Global Azure Outage - The Implications and Dangers Facing Businesses

Dec 9, 2021
3 min read

Over the years, we have learned to see the digital ‘cloud’ as the glue that binds all of our important files and digital accessories. This includes our mobile apps, email access, and access controls for the organization network altogether. We thought that the cloud never stops working, right?

A global Azure outage earlier this year proved to be a gruelling experience for those working at Microsoft as well as the organizations or individuals utilizing its services. How exactly did this happen? What are the implications and dangers that lie ahead for businesses worldwide if such outages frequent the cloud computing platform? In this article, we'll take a deeper look at these questions and try to figure out what the answers really indicate.

What exactly happened during Microsoft’s Azure outage?

Microsoft has claimed that a 'rotation of keys' that manage login and authentication was responsible for a 14-hour Azure outage caused on March 15, 2021. This global Azure outage affected Office 365, Dynamics 365, Xbox Live, and several other Microsoft services.

Soon afterward, Microsoft amended its service health status page, confirming that users may be having trouble using the company's major online collaborative project, networking, and productivity capabilities. Microsoft Teams went offline for several hours as a result of this outage.

A normal rotation of the security keys for Azure Active Directory (Azure AD) started the nearly 14-hour outage. These key rotations are beneficial to users and keep them secure.

Microsoft, on the other hand, was completing a difficult data move between cloud providers on this particular day. They had designated one key as "don't rotate." This key had to be kept for the time being in order to complete the migration. However, the automated rotation mechanism overlooked the "don't rotate" indication, and individuals were unable to log in when the new keys arrived at the Azure services.

Microsoft users who were affected by the mishap expressed their annoyance, with many asking why the company would upgrade its authentication mechanism during the workweek rather than on the weekend when the danger of business interruption to users would be minimal.

How did the Global Azure Outage happen?

Microsoft has released a tentative root cause investigation of the Azure Active Directory outage that occurred on March 15th. For encrypted signature activities, Azure AD uses 'certain 'keys to facilitate the usage of OpenID as well as other Identity security standards. An automatic mechanism removes keys that are out of use on a time-to-time basis as part of Azure's routine security hygiene.

A certain key had been tagged as "retain" for considerably longer than usual in the previous few weeks to enable a difficult cross-cloud transfer. This revealed a fault in which the automation improperly omitted the "retain" state, causing the key to be removed.

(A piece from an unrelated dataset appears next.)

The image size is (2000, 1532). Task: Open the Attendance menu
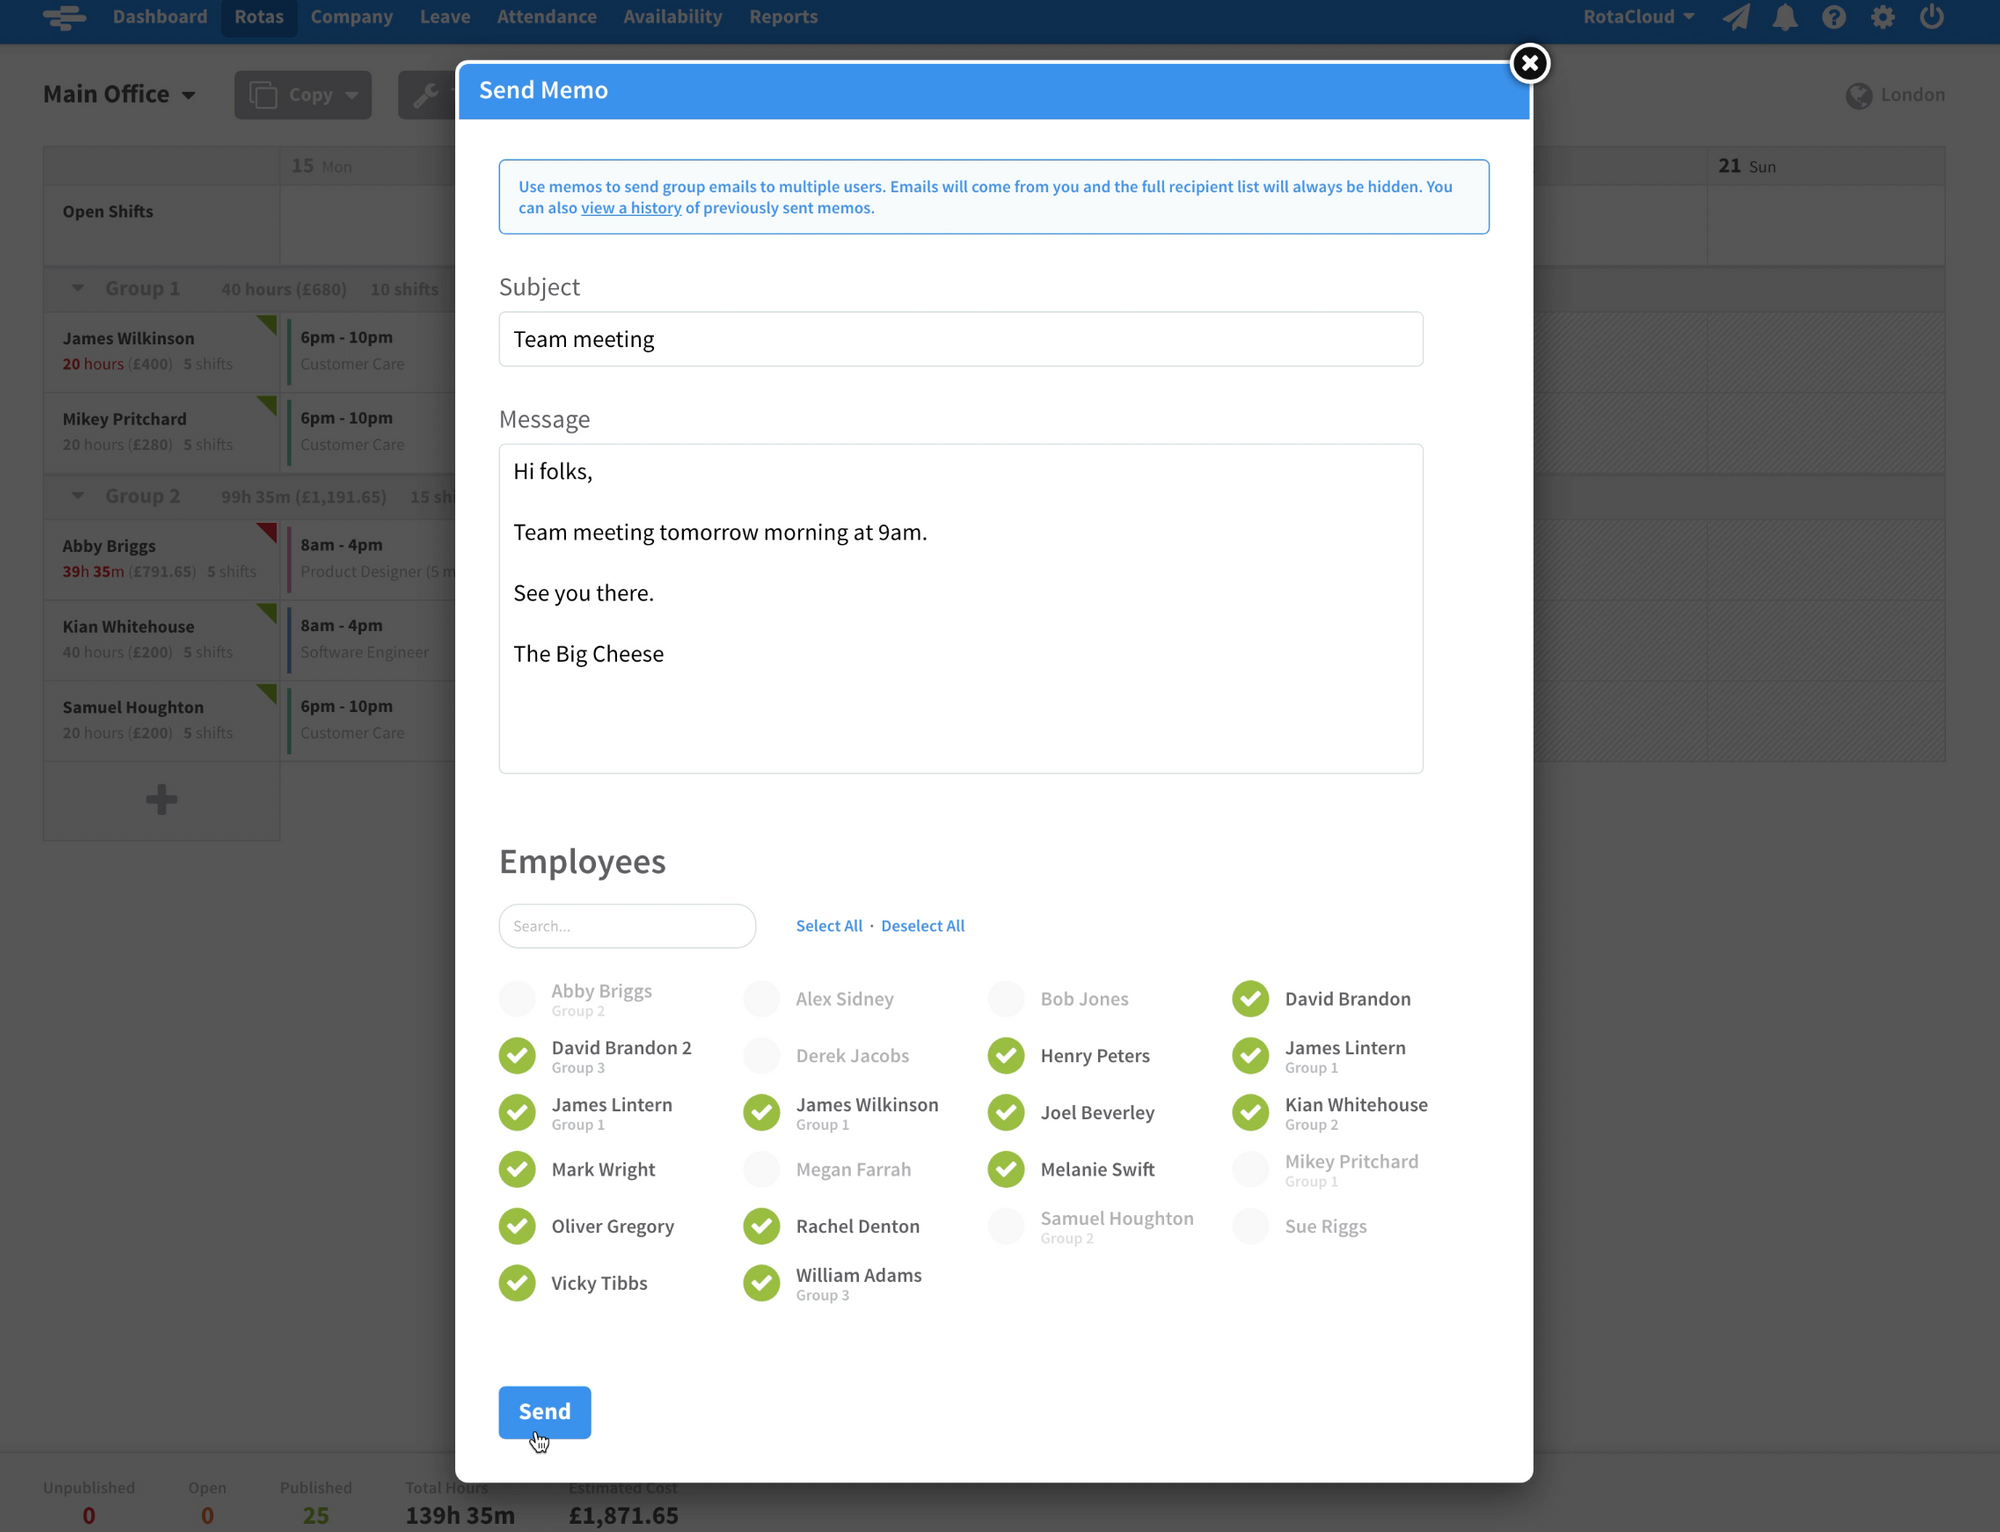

Azure AD publishes metadata about the signing authentication keys to a worldwide location in accordance with Universal Internet Identity standard protocols. Applications utilizing these protocols with Azure AD started to pick up the new metadata when the public metadata was modified at 19:00 UTC on March 15, 2021. Furthermore, it ceased validating tokens/assertions issued with the key that was withdrawn. End users were no longer allowed to use those programs at that moment.

What does this mean for businesses using various cloud computing services?

Countless defects and errors in the form of 'bugs' will always be present in any kind of software. And no cloud technology service can guarantee zero downtime. However, you and I may aspire for faster recovery times and greater clarity about what went down at Microsoft's Azure earlier this year - and what is currently being done to prevent future problems.

Microsoft, for one, is adopting certain strategies in order to prevent future interruptions. As stated in the Azure issue reporting the outage, "Azure AD is working on adding extra protections to the backend Safe Deployment Process (SDP) system in a multi-phase effort to prevent a class of vulnerabilities, including this issue."

Companies that rely on Windows VMs, including Azure DevOps, may have been impacted as well, according to the status page.

There are certain business implications as a result of any cloud outage on such a large scale. Some of these are as follows.

1) The contemporary digital milieu does not allow for poor customer interactions. As a result, individuals have come to demand a consistently high quality of service as a result of modern technologies.

2) Because of the 'always on' slogan, any disruption in day-to-day cloud services has a negative impact on consumer trust.

3) With far too many choices, flexibility, and even benefits of switching cloud service providers, interruptions may drive consumers to rivals, so businesses can no longer afford to take a band-aid approach to a gaping hole.

Final Thoughts

While the crisis of losing network connection might result in an instant loss of productivity and opportunity, cloud system downtime can have a longer-term negative impact on a specific business. Platforms with this much sophistication such as Microsoft Azure should include an ample number of bug-catching features and capabilities. Although there are much more advantages to cloud computing than disadvantages, outages can occur.

As enterprises continue to embrace digital transformation, IT systems will become increasingly complex, prompting the deployment of efficient monitoring options to overcome the hurdles.